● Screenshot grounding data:
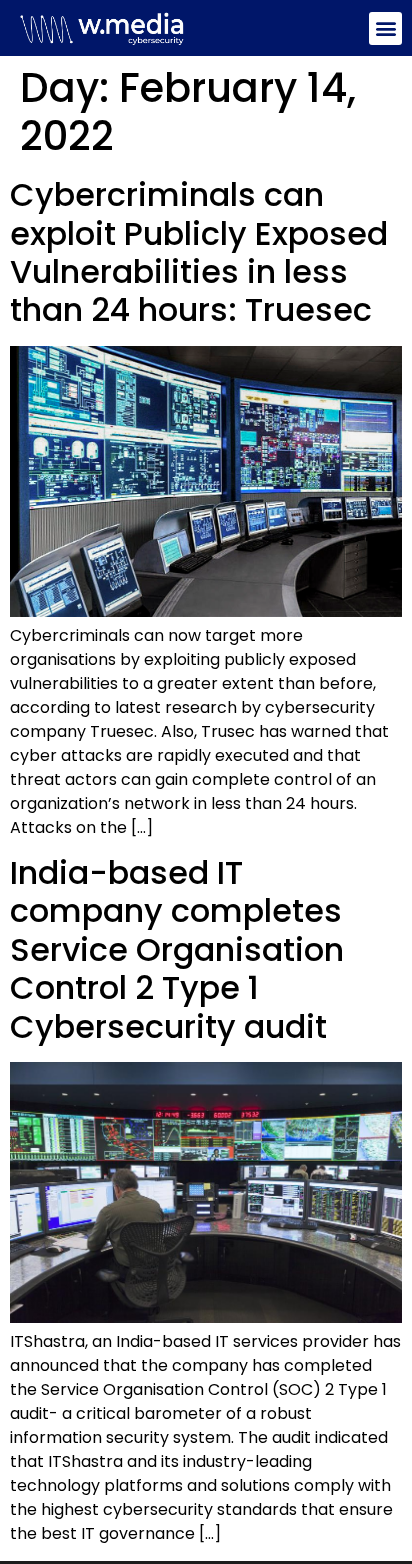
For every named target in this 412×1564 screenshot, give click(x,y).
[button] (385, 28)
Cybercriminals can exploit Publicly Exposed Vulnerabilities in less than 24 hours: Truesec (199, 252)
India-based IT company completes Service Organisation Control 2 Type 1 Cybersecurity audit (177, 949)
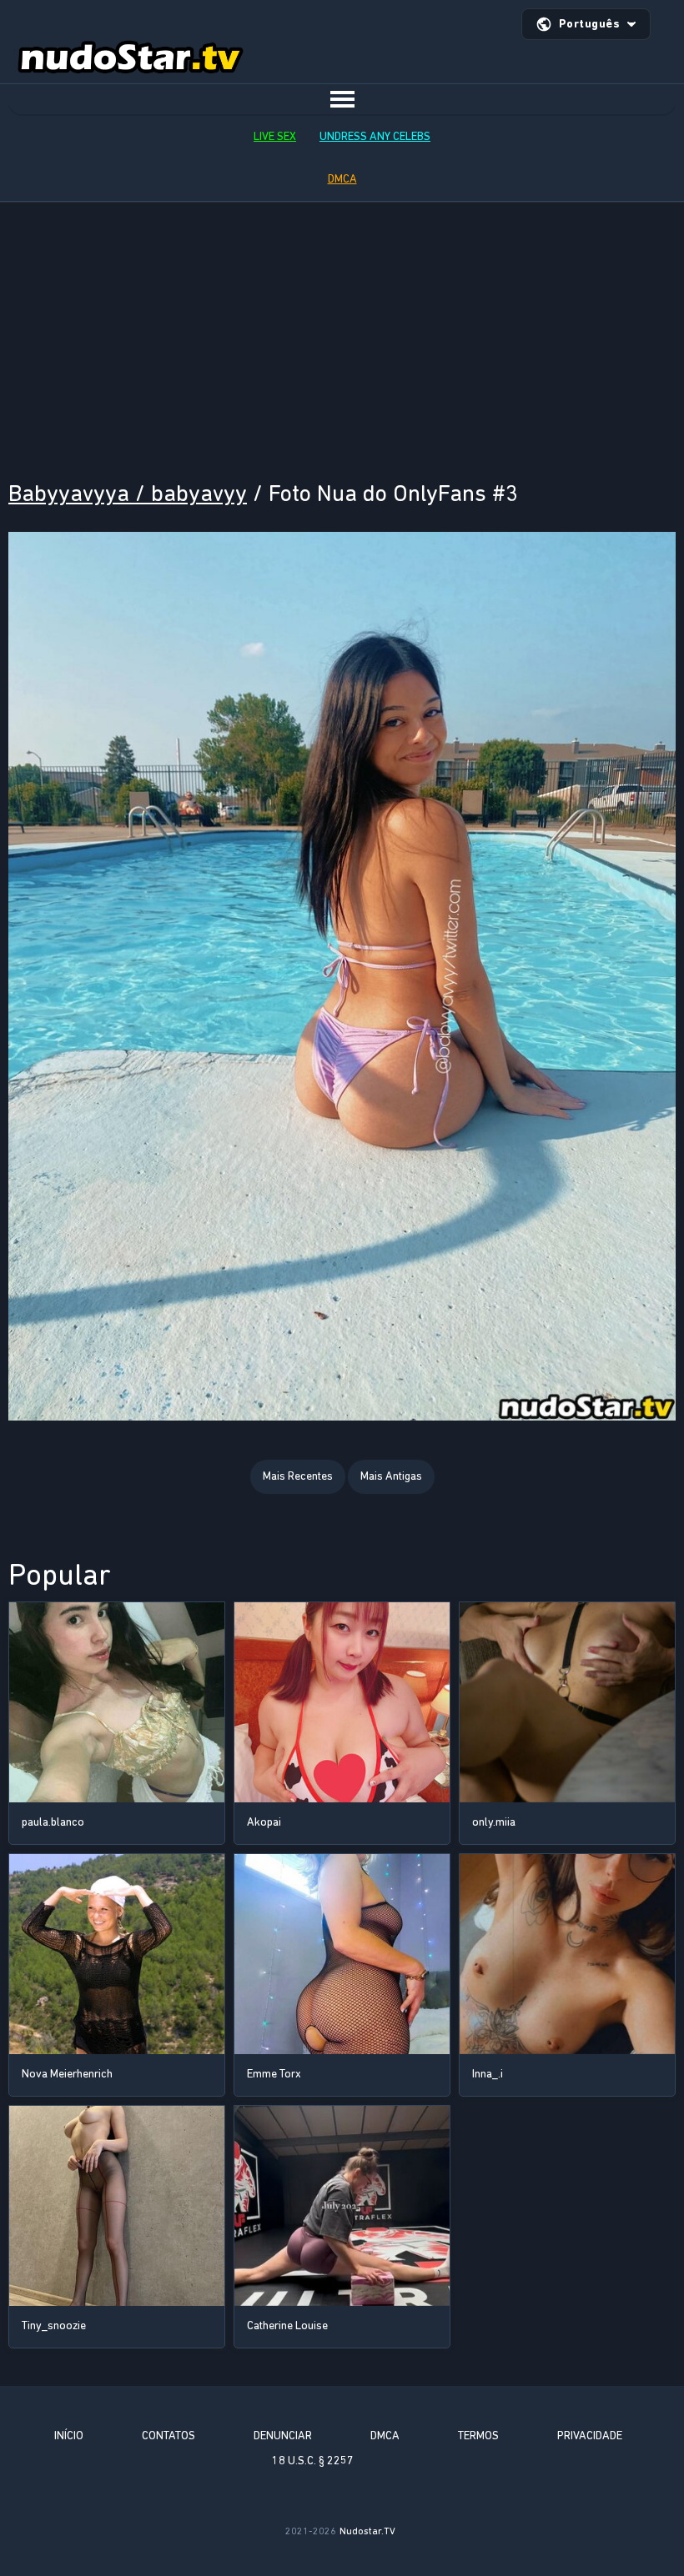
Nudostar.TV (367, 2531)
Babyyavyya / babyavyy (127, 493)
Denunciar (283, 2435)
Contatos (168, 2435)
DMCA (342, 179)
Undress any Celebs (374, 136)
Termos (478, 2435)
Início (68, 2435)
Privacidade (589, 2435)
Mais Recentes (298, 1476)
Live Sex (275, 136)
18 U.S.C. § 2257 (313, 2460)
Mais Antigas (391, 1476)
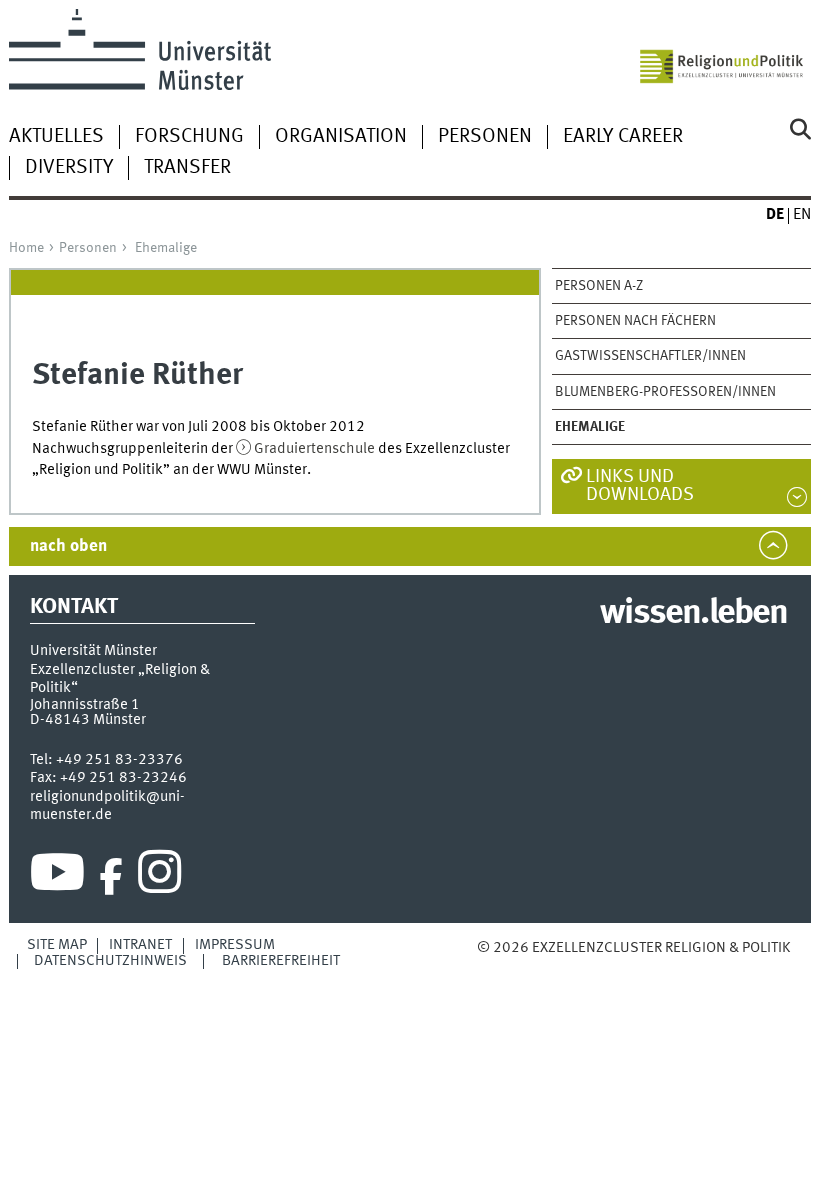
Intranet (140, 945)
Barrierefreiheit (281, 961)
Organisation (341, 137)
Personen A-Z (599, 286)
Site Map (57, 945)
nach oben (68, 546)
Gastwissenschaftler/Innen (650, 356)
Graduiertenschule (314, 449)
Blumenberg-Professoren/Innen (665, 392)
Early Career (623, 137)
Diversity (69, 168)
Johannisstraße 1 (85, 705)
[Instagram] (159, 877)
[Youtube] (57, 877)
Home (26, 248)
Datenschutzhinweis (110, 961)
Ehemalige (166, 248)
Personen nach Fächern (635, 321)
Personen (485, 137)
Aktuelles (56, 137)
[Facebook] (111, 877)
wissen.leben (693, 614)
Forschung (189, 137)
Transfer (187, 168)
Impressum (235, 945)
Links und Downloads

● Exercise details: Please report, as a bare number, how many lines of the data contain the word "Innen".

● Solution: 2